"Welcome the Taoiseach of Ireland, Mr Bertie Ahern," said the giant electronic message board in the Shanghai stock exchange as Mr Ahern arrived yesterday morning on the third day of his visit to China. The 1,600 dealers on the floor hardly looked up at the VIP window from their computers in what must be the most orderly and sanitised stock exchange in the world - no frantic hand signals, no bells, no paper, even. In this vast eight-year-old high-tech trading house there is just the subdued tapping of computer keys. The Taoiseach was clearly impressed as he watched them silently trade shares in such companies as Wing Sung stationery makers and Changchun department store. He was even more taken with the information that some 20 million small investors play the Shanghai stock market, gambling like punters in dealing offices like bookies shops.
"They are the best ones to have because they just keep trading," a stock exchange official explained.
The Taoiseach also visited the Pudong area of Shanghai with its gleaming office towers, which has become China's financial centre and from a distance looks like Manhattan.
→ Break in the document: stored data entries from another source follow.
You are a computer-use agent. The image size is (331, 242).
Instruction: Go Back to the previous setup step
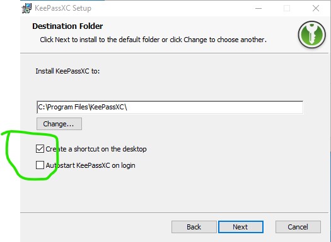pyautogui.click(x=194, y=227)
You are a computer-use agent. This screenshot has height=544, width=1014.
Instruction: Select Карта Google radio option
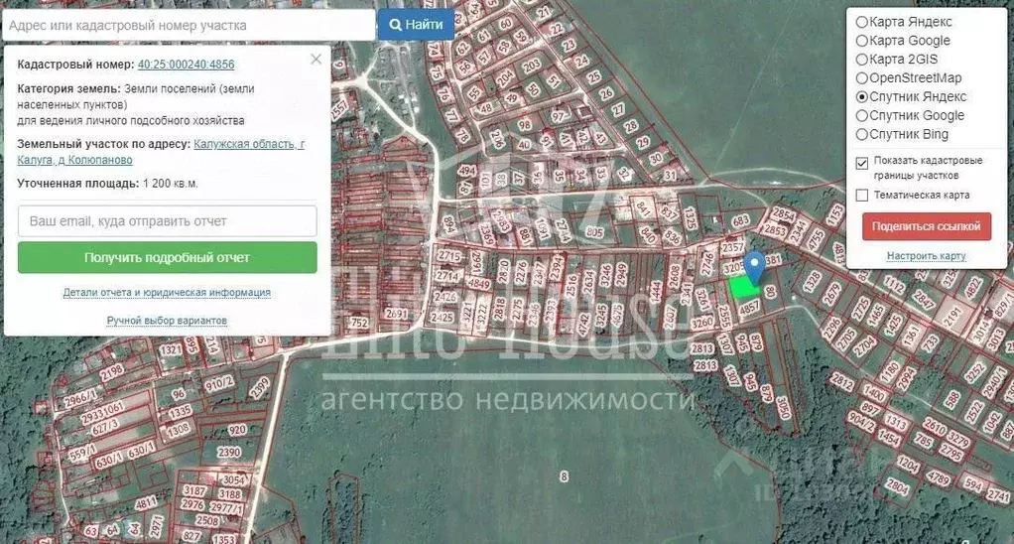click(x=861, y=41)
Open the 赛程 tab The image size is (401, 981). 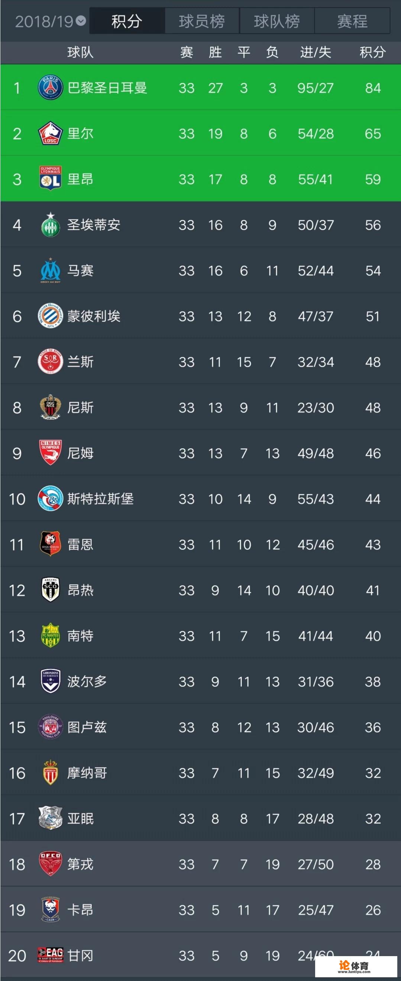[352, 21]
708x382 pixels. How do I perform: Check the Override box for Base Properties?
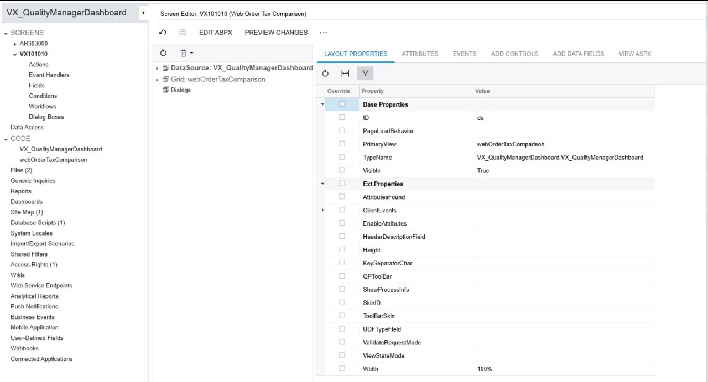pyautogui.click(x=342, y=104)
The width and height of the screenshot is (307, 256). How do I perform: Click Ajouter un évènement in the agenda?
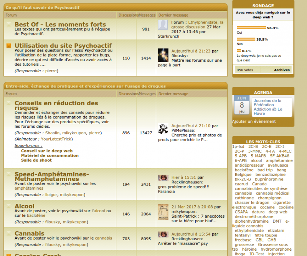[254, 122]
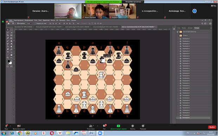Select the Type tool
This screenshot has height=136, width=218.
tap(8, 52)
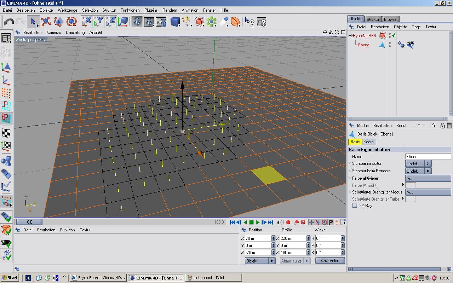Open the HyperNURBS object icon in the toolbar

point(199,22)
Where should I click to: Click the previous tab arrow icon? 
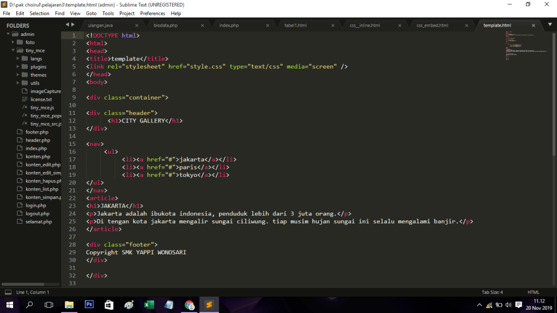[67, 24]
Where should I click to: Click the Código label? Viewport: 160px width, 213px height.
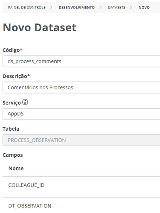[x=11, y=50]
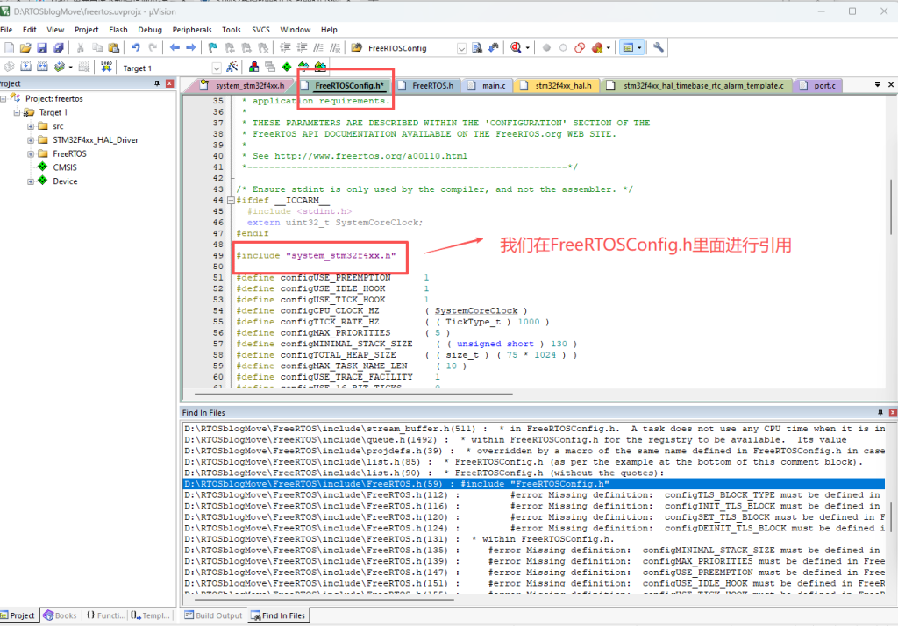
Task: Expand the FreeRTOS folder in project tree
Action: coord(31,153)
In the afternoon he toured the waterfront with his partner, Ms Celia Larkin, and several officials and journalists on a Chinese government launch, which has carried in its day such powerful figures as Deng Xiao Ping and the Chinese President, Mr Jiang Zemin.
From the boat they had a wonderful view of the famous Shanghai Bund, where the old European banking and merchant buildings made from imported granite, and some of the best postwar art deco structures in the world, continue to make China's second city unique in the Orient, despite the glitzy skyscrapers all around.
Last night, the Taoiseach and the large trade delegation travelling with him flew to Hong Kong, where today he will meet the former British colony's chief executive, Mr Tung Chee-hwa, before returning to Ireland.